*DATASET CONTENT*:
====

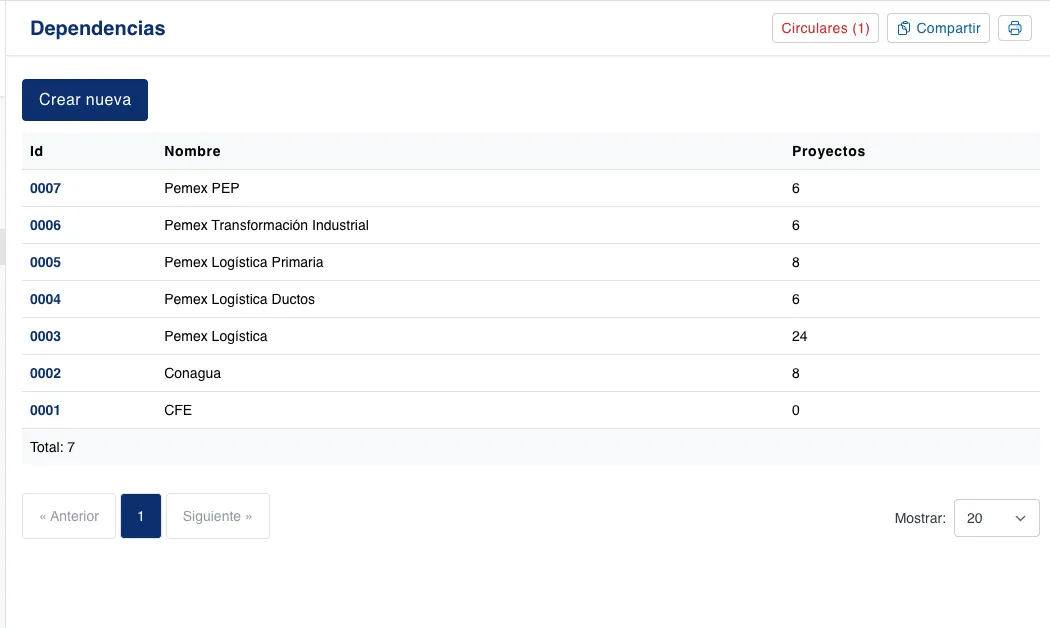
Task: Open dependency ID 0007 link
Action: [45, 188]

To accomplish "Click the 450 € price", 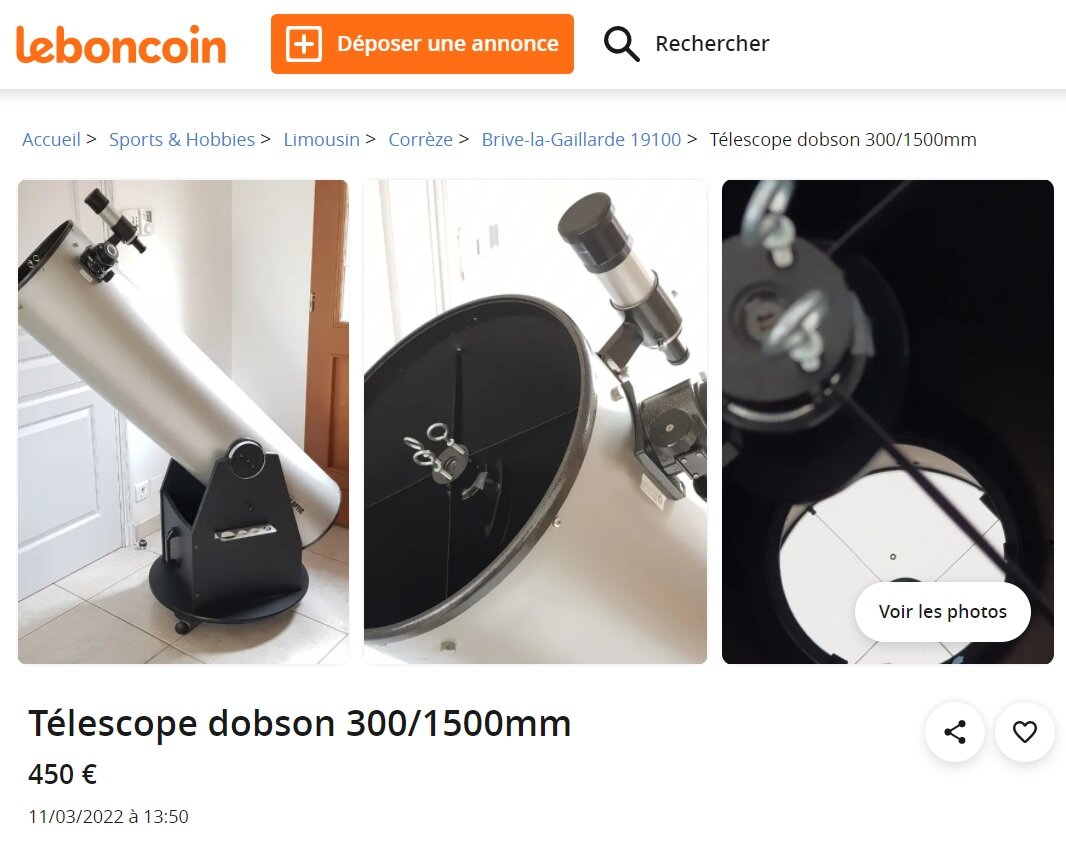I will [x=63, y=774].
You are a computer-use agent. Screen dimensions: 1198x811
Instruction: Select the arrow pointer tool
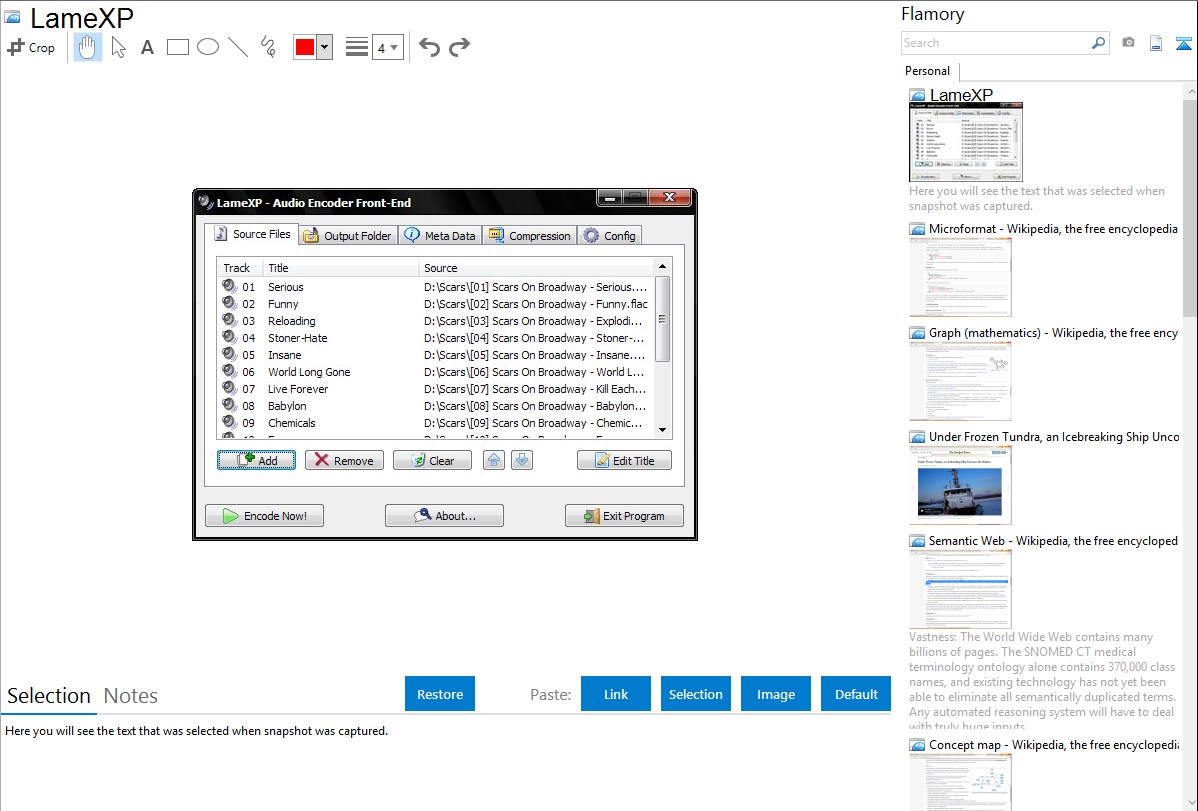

====

*WHAT TO WORK ON*: Exactly repeat only the lines from the one with "You are a computer-use" to the closing line above, both included, and omit every picture.

*ANSWER FOR THE TASK*:
You are a computer-use agent. Screen dimensions: 1198x811
Instruction: Select the arrow pointer tool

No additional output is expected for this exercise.